With the markets everywhere in choppy waters, the $60 billion scam of Ascot Partners – a hedge fund owned and run by Bernie Madoff came as a crushing blow. His con-artistry not only gave a black eye to an already beleaguered hedge fund industry but also devastated the trust of thousands of investors who up until then had thought of him as a ‘can-never-do-any-wrong’ individual, a man with a Midas touch.
Precisely a month down the line, Ramalinga Raju – the owner of then India’s 4th largest IT company Satyam – did a Bernie Madoff. Raju was slapped with charges of inflating profits, embezzling six million shareholders and indulging in insider trading. His insidious acts brought serious repercussions – a punctured image of Indian IT industry and a disgrace to the whole nation.
The shenanigans of Madoff and Raju might have become staple case studies on ethics and on corporate governance in business schools. But it’s hard to condone the discomfort from the fact that both Madoff and Raju were once the epitomes of professionalism in their respective domains.
I often wondered what it was that drove them over the line into the transgression zone. Was it a sheer lack of ethics or was it plain incompetence? Most importantly, were these guys even the professionals that the world once saw them as?
Subroto Bagchi’s ‘The Professional’ is an honest and a fantastic attempt at demystifying the DNA of a true professional. I picked up this book at a local bookstore. After going through the contents section and thumbing through a few pages, I knew I had to read this book.
‘The Professional’ has seven distinct segments and each section has a host of topics that in totality contribute to the various facets or building block of a professional.
Bagchi wastes no time in laying the framework, he hits the ground running. In the first chapter, intriguingly title ‘Burial of the dead’, Bagchi holds up as a true professional a man who gives last rites to the unclaimed dead bodies and does his job diligently without any supervision.
He asserts that anyone who needs supervision is an apprentice, not a professional.
The author uses real-life examples (news stories picked up from TV and newspapers) and of course, instances from his own professional life to drive his point home.
In the chapter ‘The Power of Vision’, Bagchi cites the story of a thoroughly professional postman whose hard work and vision saw his son pass out of an IIT and ultimately, co-found MindTree consulting with him.

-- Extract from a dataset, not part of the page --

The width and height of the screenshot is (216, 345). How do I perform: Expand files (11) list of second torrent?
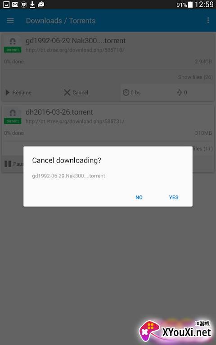click(203, 149)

Subroto Bagchi doesn’t shy away from discussing sensitive issues either. Chapters such as ‘The Many Shades of Grey’ and ‘Firing the Star Salesman’ deal with the touchy issues of taking severe actions against people found in breach of integrity or company guidelines.

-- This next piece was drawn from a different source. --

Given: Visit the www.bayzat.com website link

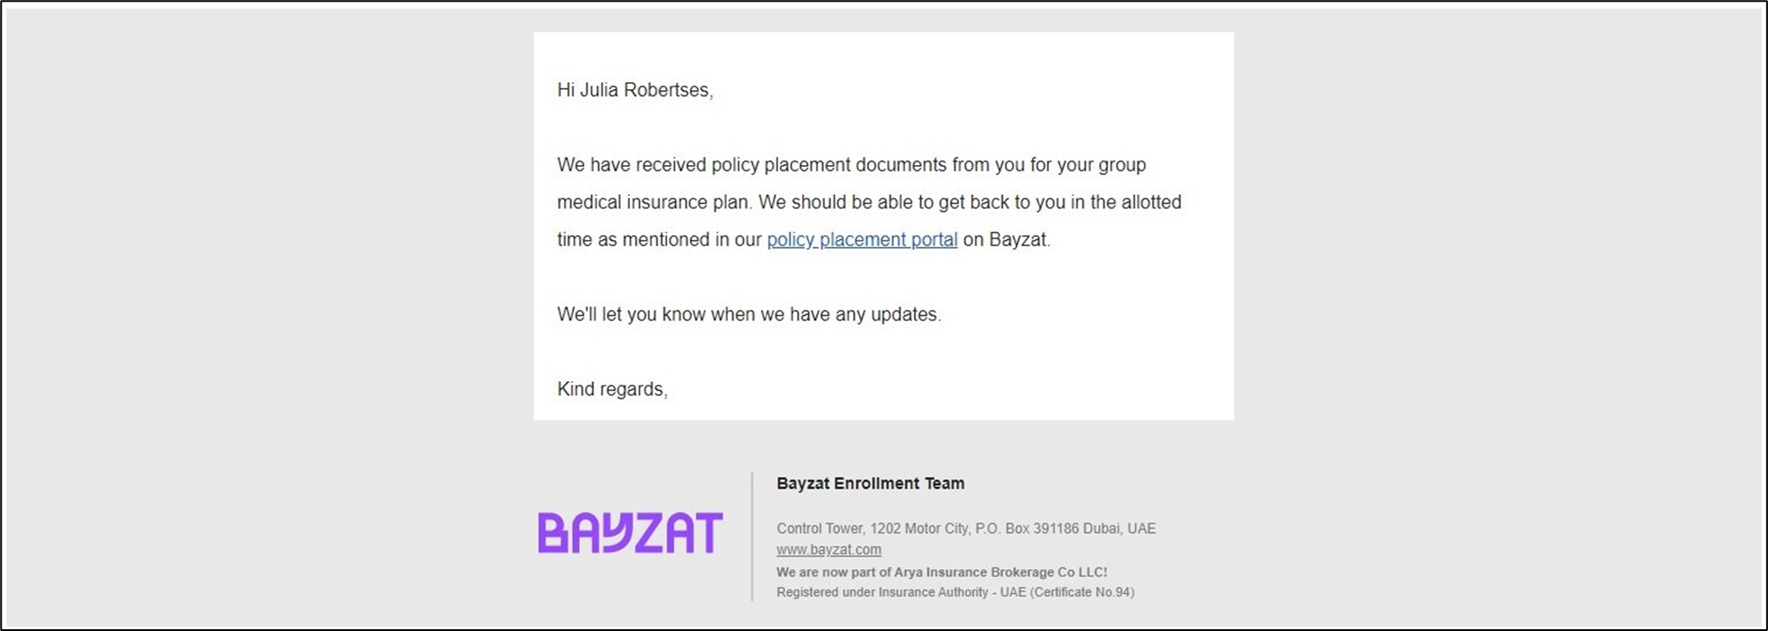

He mentions that people often get caught up in emotional turmoil when it comes to acting against the culprits because no one wants to play hangman.
In a subsequent chapter titled ‘Affective Regard’, Bagchi asserts that onus is on organizations to instill value culture. Many a time, organizations fail to step up to the plate because of systemic loopholes.

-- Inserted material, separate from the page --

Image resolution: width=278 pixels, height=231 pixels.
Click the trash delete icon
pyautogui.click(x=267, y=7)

Unless there are clear guidelines what qualifies as a breach or transgression, decision-makers will only end up in shades of grey and the wrongdoers will always find ways to game the system. ‘Dealing with Personal Pain’ is another chapter focusing on an issue very rarely discussed – how to come through the state of personal tragedy? Chapters on ‘Governance’, ‘Cross cultural Sensitivity’, ‘Intellectual Property’ and ‘Sustainability’ shed light on many more distinct facets of a true professional.
All in all, ‘The Professional’ is a light read; a book you can easily finish over the weekends. The author avoids meaningless jargon and complexity. Yes, he does sound overtly self-righteous and opinionated one time too many in the book. But then, so did Jack Welch in ‘Winning’ and Lou Gerstner in ‘Who says Elephants can’t dance?’.
The truth of the matter is that most of us are driven by a set of beliefs and principles and once you become an achiever, you tend to see those tenets as the must-have underpinnings of integrity and success.
On a modest scale, though, author forewarns the readers of flashes of self-righteousness in the preface to the book.
I was, however, disappointed on one count. Subroto Bagchi has done deep analyses on what goes into the making of a professional but he falls well short of discussing what makes the same professionals go astray. Or maybe, that is the fodder for his next book.